OpenStack研发：Cyborg

Introduction

Cyborg (previously known as Nomad) is an OpenStack project that aims to provide a general purpose management framework for acceleration resources (i.e. various types of accelerators such as GPU, FPGA, ASIC, NP, SoCs, NVMe/NOF SSDs, ODP, DPDK/SPDK and so on).

Overview

Cyborg内部架构

cyborg-api - cyborg-api is a cyborg service that provides REST API interface for the Cyborg project. It supports POST/PUT/DELETE/GET operations and interacts with cyborg-agent and cyborg-db via cyborg-conductor.
cyborg-conductor - cyborg-conductor is a cyborg service that coordinates interaction, DB access between cyborg-api and cyborg-agent.
cyborg-agent - cyborg-agent is a cyborg service that is responsible for interaction with accelerator backends via the Cyborg Driver.
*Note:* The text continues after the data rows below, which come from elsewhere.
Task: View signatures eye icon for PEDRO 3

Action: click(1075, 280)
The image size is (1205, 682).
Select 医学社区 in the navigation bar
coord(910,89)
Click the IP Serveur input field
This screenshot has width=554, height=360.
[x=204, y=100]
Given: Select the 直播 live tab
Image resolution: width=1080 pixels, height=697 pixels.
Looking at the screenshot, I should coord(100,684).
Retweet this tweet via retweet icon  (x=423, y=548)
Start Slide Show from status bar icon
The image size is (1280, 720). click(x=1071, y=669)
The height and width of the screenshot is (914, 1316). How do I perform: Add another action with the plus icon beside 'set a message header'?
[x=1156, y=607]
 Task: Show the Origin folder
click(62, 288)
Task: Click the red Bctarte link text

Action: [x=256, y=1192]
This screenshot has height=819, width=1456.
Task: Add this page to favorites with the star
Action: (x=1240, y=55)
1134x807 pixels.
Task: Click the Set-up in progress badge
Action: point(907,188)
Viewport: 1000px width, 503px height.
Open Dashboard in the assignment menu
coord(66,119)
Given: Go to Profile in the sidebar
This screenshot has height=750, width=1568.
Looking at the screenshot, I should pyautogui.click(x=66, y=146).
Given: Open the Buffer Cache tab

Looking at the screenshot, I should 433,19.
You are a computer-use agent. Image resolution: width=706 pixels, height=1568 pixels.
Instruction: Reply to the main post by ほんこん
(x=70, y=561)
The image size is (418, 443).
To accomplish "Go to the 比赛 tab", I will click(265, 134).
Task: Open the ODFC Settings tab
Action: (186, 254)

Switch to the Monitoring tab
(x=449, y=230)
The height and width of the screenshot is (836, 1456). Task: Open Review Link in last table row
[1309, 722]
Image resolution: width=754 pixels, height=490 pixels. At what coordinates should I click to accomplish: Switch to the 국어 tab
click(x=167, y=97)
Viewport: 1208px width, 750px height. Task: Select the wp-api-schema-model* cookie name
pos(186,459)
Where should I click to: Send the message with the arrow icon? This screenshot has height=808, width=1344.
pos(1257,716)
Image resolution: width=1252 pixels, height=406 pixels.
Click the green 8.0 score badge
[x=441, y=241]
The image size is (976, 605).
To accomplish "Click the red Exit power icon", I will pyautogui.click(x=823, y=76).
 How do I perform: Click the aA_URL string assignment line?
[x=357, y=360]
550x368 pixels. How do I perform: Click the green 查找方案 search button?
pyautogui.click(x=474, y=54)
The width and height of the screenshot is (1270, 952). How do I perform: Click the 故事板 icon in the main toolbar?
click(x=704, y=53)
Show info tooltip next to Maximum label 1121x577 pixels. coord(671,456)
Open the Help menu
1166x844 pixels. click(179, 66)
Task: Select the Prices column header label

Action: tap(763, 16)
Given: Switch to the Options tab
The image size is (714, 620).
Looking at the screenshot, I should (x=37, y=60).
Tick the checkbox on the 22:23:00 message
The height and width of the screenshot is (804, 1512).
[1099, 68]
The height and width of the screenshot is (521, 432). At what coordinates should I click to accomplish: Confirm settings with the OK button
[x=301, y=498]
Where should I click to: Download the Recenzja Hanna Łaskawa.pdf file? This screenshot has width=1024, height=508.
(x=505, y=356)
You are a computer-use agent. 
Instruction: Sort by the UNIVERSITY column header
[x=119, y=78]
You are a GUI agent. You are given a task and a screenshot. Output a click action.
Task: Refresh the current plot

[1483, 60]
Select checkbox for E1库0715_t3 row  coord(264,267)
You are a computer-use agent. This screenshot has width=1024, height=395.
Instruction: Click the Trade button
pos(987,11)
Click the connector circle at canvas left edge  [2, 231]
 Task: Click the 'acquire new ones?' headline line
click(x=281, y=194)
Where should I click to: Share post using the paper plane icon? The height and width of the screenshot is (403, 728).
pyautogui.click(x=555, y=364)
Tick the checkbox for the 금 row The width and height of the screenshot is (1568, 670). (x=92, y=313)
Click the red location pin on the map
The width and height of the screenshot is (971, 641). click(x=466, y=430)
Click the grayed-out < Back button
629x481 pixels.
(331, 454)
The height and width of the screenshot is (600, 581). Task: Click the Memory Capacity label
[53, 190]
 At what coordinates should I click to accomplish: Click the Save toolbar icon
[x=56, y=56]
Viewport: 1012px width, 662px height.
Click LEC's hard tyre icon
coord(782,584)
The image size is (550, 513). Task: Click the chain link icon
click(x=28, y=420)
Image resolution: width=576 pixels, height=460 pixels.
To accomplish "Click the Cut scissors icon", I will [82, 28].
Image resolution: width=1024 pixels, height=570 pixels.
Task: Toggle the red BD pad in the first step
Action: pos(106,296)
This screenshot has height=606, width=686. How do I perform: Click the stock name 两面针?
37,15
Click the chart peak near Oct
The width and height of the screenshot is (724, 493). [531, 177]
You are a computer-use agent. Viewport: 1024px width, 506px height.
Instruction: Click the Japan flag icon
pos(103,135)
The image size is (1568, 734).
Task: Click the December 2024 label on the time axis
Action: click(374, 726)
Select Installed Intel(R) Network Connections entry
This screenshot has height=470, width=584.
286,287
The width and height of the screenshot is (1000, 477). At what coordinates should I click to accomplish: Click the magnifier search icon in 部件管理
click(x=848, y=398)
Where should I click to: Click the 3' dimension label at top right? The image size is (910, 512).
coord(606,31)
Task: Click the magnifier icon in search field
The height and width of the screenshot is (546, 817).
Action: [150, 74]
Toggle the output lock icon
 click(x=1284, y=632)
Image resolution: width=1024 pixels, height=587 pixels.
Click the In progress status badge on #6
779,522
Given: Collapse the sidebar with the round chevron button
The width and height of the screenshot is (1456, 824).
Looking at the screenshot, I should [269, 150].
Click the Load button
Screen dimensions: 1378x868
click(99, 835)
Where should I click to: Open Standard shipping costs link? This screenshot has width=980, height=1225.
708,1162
For now the only implementation in play is the Cyborg generic Driver. It will also handle the communication with the Nova placement service. Cyborg-Agent will also write to a local cache for local accelerator events.
Vendor drivers - Cyborg can be integrated with drivers for various accelerator device types, such as FPGA, GPU, NIC, and so forth. You are welcome to extend your own driver for a new type of accelerator device.

加速资源使用架构

Blueprints for Cyborg

Cyborg API

This blueprint provides the initial design for the cyborg api. The cyborg api should support the basic operations concerning accelerators, and does not necessarily have to be user facing api at the early stage.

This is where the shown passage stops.